L’irrévérence absolue de Zoé Valdès
À propos de La Douleur du dollar,
par Claire Julier
«Ceci est une histoire d’amour et de douleur comme dans la chanson de Maria Teresa Véra. C’est comme l’une de ces roses qui piquent, un roman-fleuve avec des épines.»
Sous les airs langoureux du boléro, une voix grimpe jusqu’aux étoiles avec une intensité incomparable et susurre des mots d’amour éternel, illumine la nuit de baisers; la voix d’ébène plane dans l’irréalité, dans «cet amour paisible que les êtres humains se sont inventé dans le ciel». En l’écoutant, les rêves, les odeurs, les douleurs se répandent.
Dans La Havane du souvenir, la vie est fête. Le corps, la tête, le cœur tentent de se mêler «à cette vie excitante faite de rythme et de désir, qui est véritable raison d’être». La Havane, un cosmos éblouissant, une explosion sensuelle, avec son odeur de sueur sucrée, de coït ininterrompu, de fièvre absolue de plaisir. Une ville autrefois magique et où depuis 1959 la recherche effrénée de volupté s’est muée en envie d’échapper à la misère et à l’oppression. Castro, alias grosse pointure, alias XXL, le fiancé de la patrie, s’est transformé en père, puis en momie, orateur captateur et videur d’intelligence. Pour beaucoup d’intellectuels confrontés à la Révolution, empêchés de parole, rendus muets par les contraintes de la bureaucratie au pouvoir, l’exil est devenu une nécessité absolue. Ne restent que ceux qui n’ont pu faire autrement, les cœurs simples et les autres, la cohorte de cancrelats.

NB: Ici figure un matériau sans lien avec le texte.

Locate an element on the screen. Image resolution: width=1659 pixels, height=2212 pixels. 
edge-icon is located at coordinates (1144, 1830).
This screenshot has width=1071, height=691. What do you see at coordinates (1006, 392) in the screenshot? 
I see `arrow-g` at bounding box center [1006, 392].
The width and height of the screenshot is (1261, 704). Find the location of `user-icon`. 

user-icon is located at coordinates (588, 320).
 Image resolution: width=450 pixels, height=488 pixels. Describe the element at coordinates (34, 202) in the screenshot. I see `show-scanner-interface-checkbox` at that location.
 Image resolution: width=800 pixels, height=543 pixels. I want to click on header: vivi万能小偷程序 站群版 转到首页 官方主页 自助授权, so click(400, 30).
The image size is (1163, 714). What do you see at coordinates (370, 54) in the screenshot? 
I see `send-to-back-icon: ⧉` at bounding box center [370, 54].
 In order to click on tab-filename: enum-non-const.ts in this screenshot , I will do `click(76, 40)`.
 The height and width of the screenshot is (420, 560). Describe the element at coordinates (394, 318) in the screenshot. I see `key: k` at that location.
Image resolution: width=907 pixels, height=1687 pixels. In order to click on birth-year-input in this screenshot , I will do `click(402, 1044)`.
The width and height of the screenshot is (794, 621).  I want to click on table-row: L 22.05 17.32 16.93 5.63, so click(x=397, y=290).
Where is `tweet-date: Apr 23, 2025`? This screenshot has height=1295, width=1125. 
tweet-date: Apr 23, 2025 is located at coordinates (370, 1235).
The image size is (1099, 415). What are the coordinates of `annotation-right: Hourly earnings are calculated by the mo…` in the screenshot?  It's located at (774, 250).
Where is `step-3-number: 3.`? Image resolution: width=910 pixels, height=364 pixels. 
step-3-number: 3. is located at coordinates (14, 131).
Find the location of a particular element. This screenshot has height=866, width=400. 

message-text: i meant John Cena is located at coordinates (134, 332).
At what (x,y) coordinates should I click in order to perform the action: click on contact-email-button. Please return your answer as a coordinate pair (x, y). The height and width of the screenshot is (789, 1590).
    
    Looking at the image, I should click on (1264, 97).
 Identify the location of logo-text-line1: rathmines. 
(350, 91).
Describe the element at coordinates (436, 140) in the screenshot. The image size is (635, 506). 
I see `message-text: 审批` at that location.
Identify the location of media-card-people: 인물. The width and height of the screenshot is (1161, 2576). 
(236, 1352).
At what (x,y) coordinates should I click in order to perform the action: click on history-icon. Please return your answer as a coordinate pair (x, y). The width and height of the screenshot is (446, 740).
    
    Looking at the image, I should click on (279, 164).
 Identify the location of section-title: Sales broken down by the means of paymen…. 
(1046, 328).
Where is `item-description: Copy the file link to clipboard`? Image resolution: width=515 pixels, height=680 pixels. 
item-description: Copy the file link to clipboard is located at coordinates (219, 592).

Le trop-plein idéologique a scindé la société cubaine en cinq groupes: les dirigeants, les diplogens ou collaborateurs, les dissidents, les indigents, sans oublier les survivants, «lisez au passage les artistes, les écrivains, les philosophes… quand ils ne dérapent pas, car parmi ces derniers, certains passent dans l’un des camps précédents».
Et tout autour de l’île, la mer est la comme une invitation à la contemplation, mais également métaphore des limites. Un monde ouvert pour le regard, déjà refroidi par «le phare contrôleur de frontières». Un océan liquide qui souligne l’isolement forcé et les possibilités restreintes d’évasion. S’asseoir sur le Malécom, c’est le retour à la possibilité de l’espoir, mais c’est également fixer les murs de sa prison.
Ecrire, raconter une histoire d’amour genre mélo de quatre sous – Cuca, venue de la campagne et placée comme bonne à tout faire taillable et corvéable à merci dans la capitale, séduite et abandonnée, fille mère et mère d’une fille sans père, avec en arrière-plan un lamento lancinant de musique à danser cheek to cheek cuisse contre cuisse, sur fond de paroles guimauve avec trémolos, promesses enchanteresses (version Piaf habanera) et trépidations exquises de tout le corps – lancer des mots avec une exubérance débridée, une luxuriance tropicale, est une forme de transgression, la désobéissance extrême dans une société révolutionnaire car c’est créer un produit qui n’engendre rien d’utile du point de vue de cette société; c’est échapper au silence forcé et à l’autocensure.
Dans La Douleur du Dollar, Zoé Valdés révèle son imaginaire foisonnant. Tout est prétexte à personnage. Les objets, les insectes, les rongeurs, les chansons populaires, les noms des protagonistes, les sentiments, deviennent des éléments actifs de la narration, mais également les parcelles d’un monde constamment revivifié par l’auteur. Avec sa gaieté poivrée et ses excès les plus crus, elle résiste à la définition de la politique culturelle castriste: «Au sein de la Révolution tout; hors de la Révolution, rien.»
C. J.
Zoé Valdés, La Douleur du Dollar (Te di la vida entera), roman traduit de l’espagnol (Cuba) par Liliane Hasson, Editions Actes Sud, 344 pages.